▸ **Try it**
Across the entries below, how many lines contain the string "computer"? Give only the count.

Stored records:
--- START ---

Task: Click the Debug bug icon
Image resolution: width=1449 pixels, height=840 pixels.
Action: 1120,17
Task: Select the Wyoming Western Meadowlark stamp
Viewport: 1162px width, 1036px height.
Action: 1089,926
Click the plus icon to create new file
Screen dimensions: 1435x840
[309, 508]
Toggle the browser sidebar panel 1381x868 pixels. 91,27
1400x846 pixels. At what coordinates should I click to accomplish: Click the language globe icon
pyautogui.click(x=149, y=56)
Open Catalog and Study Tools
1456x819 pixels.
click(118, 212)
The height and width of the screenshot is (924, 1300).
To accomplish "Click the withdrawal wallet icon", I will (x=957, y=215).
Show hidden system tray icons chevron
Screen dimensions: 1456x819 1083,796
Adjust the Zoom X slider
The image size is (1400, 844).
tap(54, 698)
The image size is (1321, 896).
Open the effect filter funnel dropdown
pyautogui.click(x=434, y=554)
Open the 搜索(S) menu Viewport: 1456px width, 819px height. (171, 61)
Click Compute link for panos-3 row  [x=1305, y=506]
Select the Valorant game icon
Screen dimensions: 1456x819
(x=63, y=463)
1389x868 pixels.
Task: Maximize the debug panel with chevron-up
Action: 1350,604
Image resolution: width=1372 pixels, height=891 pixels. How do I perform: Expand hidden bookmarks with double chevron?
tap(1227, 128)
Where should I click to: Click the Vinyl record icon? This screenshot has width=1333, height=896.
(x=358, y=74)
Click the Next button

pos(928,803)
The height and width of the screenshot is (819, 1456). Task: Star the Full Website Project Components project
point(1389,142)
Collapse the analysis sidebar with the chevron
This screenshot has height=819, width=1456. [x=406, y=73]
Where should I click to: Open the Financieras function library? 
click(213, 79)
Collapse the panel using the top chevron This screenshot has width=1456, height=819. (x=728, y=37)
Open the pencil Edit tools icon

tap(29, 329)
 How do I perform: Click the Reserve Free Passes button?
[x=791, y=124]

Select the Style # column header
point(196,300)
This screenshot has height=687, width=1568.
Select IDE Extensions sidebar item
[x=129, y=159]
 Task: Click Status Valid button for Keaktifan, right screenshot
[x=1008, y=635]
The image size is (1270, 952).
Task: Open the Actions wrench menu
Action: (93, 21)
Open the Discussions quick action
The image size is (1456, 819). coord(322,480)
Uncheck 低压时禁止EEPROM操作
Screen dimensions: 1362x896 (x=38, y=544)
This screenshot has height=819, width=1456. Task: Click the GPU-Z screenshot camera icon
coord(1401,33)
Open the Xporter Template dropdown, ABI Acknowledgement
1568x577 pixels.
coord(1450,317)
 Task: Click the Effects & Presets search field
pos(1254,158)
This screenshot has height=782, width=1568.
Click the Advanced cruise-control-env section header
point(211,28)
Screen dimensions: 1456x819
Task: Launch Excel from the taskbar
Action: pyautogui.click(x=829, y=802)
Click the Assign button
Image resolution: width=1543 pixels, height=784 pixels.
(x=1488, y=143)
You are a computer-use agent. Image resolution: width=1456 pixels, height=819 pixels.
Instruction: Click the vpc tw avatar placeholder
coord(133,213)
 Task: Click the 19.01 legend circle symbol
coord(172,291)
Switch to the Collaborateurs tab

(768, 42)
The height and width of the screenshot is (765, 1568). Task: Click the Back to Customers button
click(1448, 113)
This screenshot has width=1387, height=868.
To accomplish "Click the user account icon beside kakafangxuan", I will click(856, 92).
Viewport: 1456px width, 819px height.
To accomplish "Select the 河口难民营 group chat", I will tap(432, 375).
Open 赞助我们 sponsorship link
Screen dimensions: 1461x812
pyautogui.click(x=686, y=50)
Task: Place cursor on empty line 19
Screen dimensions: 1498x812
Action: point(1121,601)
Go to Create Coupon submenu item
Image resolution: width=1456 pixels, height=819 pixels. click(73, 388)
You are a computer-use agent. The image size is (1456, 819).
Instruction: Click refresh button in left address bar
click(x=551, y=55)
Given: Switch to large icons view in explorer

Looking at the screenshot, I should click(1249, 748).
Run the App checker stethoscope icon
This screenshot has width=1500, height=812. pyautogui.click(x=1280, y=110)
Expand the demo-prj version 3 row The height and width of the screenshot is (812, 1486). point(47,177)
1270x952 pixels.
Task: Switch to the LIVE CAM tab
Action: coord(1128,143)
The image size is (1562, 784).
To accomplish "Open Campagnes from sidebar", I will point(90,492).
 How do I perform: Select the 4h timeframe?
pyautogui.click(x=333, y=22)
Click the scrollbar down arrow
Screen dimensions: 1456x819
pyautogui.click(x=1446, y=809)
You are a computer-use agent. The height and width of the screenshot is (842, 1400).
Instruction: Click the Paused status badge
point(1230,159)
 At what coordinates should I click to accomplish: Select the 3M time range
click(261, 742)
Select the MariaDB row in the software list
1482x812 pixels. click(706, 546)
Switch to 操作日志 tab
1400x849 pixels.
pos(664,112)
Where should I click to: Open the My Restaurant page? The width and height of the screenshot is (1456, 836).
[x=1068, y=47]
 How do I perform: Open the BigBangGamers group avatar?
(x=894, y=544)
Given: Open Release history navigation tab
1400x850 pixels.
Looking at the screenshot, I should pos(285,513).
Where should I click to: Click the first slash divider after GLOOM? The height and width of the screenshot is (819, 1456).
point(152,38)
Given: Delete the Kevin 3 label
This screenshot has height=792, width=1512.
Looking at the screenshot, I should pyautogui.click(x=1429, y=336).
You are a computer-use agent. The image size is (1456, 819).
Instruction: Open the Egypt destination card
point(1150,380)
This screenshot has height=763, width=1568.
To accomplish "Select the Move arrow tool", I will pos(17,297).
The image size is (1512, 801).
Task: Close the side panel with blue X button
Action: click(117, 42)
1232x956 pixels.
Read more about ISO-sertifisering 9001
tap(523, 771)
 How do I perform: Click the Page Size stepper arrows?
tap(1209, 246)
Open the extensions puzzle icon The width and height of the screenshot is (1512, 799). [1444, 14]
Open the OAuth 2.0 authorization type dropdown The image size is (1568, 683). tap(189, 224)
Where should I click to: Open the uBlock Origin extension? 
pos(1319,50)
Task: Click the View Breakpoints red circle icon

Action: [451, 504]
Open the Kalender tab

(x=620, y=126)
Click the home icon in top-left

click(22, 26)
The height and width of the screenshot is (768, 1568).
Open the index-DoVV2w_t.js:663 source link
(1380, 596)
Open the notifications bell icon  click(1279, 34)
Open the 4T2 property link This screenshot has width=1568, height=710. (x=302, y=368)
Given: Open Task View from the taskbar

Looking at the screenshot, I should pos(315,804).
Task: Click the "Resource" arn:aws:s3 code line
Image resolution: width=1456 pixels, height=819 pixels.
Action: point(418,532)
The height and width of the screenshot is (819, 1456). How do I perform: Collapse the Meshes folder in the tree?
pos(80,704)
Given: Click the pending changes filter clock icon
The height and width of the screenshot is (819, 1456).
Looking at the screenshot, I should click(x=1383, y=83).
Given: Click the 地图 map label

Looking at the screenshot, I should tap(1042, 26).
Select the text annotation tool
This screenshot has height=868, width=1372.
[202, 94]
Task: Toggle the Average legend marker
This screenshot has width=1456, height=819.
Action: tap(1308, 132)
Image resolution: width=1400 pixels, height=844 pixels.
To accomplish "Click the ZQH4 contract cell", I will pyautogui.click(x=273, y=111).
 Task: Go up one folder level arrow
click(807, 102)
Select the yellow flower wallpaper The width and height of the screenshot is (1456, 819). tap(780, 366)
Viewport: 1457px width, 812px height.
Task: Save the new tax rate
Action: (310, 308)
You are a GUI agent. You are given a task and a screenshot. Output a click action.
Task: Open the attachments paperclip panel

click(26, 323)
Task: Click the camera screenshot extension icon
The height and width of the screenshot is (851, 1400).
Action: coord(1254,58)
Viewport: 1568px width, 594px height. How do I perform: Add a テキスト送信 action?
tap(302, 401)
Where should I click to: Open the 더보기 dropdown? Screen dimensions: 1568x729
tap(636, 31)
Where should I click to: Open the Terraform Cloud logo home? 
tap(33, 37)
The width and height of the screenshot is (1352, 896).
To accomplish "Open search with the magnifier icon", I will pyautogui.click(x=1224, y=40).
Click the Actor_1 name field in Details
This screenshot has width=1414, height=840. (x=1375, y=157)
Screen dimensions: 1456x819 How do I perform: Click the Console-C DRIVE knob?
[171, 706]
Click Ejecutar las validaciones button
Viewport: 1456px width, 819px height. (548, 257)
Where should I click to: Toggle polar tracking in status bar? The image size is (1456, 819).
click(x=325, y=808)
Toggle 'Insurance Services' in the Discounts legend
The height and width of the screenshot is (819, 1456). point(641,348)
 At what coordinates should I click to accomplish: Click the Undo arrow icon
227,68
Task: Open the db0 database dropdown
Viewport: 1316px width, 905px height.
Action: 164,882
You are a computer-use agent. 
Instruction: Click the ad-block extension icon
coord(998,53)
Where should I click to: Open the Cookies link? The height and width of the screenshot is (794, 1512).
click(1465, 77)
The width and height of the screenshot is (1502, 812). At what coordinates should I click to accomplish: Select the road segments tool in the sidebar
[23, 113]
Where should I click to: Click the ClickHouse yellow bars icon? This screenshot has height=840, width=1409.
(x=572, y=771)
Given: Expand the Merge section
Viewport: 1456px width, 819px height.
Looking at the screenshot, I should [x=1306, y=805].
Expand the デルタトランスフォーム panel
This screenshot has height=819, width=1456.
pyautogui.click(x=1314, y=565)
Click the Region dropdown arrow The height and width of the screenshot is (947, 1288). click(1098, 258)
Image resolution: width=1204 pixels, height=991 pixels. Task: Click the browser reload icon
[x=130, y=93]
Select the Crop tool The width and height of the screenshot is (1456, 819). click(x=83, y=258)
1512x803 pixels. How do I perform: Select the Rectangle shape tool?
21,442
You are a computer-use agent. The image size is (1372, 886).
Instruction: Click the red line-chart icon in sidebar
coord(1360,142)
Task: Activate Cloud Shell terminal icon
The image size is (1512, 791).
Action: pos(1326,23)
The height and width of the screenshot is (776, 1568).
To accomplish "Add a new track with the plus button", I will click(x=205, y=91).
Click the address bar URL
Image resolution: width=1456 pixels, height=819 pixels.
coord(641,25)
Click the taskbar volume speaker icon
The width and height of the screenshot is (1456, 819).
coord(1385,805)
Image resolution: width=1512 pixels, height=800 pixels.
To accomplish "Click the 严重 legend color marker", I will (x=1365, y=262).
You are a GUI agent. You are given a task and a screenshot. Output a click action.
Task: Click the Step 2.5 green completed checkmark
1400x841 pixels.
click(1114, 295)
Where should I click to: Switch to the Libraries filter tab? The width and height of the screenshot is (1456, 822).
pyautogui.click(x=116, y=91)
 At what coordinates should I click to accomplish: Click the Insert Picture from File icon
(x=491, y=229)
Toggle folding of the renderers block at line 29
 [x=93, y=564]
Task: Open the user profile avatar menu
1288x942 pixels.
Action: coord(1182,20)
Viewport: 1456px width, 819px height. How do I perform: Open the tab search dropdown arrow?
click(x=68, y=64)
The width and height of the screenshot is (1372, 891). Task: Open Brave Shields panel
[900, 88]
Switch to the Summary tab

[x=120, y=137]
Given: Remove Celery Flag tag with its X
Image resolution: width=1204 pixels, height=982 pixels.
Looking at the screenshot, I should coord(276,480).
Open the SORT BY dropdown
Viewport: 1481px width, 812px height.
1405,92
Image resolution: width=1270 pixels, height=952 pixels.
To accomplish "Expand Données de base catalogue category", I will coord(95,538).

--- END ---

▸ **Response below**
6